** begin Text shown **

Seaborn functions like kdeplot have about a jillion arguments

sns.kdeplot?
Signature:
sns.kdeplot(
    x=None,
    *,
    y=None,
    shade=None,
    vertical=False,
    kernel=None,
    bw=None,
    gridsize=200,
    cut=3,
    clip=None,
    legend=True,
    cumulative=False,
    shade_lowest=None,
    cbar=False,
    cbar_ax=None,
    cbar_kws=None,
    ax=None,
    weights=None,
    hue=None,
    palette=None,
    hue_order=None,
    hue_norm=None,
    multiple='layer',
    common_norm=True,
    common_grid=False,
    levels=10,
    thresh=0.05,
    bw_method='scott',
    bw_adjust=1,
    log_scale=None,
    color=None,
    fill=None,
    data=None,
    data2=None,
    warn_singular=True,
    **kwargs,
)
Docstring:
Plot univariate or bivariate distributions using kernel density estimation.

A kernel density estimate (KDE) plot is a method for visualizing the
distribution of observations in a dataset, analagous to a histogram. KDE
represents the data using a continuous probability density curve in one or
more dimensions.

The approach is explained further in the :ref:`user guide <tutorial_kde>`.

Relative to a histogram, KDE can produce a plot that is less cluttered and
more interpretable, especially when drawing multiple distributions. But it
has the potential to introduce distortions if the underlying distribution is
bounded or not smooth. Like a histogram, the quality of the representation
also depends on the selection of good smoothing parameters.

Parameters
----------
x, y : vectors or keys in ``data``
    Variables that specify positions on the x and y axes.
shade : bool
    Alias for ``fill``. Using ``fill`` is recommended.
vertical : bool
    Orientation parameter.

    .. deprecated:: 0.11.0
       specify orientation by assigning the ``x`` or ``y`` variables.

kernel : str
    Function that defines the kernel.

    .. deprecated:: 0.11.0
       support for non-Gaussian kernels has been removed.

bw : str, number, or callable
    Smoothing parameter.

    .. deprecated:: 0.11.0
       see ``bw_method`` and ``bw_adjust``.

gridsize : int
    Number of points on each dimension of the evaluation grid.
cut : number, optional
    Factor, multiplied by the smoothing bandwidth, that determines how
    far the evaluation grid extends past the extreme datapoints. When
    set to 0, truncate the curve at the data limits.

** end Text shown **
** begin Data lines **

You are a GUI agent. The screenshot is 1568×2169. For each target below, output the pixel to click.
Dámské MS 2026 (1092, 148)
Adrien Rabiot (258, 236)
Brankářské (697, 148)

** end Data lines **

▶ _Short problem_
Duplicate the passage of the Seaborn kdeplot documentation starting with "The approach is" and going on through "good smoothing parameters.". The data shown here come from a separate source.

▶ _Written answer_
The approach is explained further in the :ref:`user guide <tutorial_kde>`.

Relative to a histogram, KDE can produce a plot that is less cluttered and
more interpretable, especially when drawing multiple distributions. But it
has the potential to introduce distortions if the underlying distribution is
bounded or not smooth. Like a histogram, the quality of the representation
also depends on the selection of good smoothing parameters.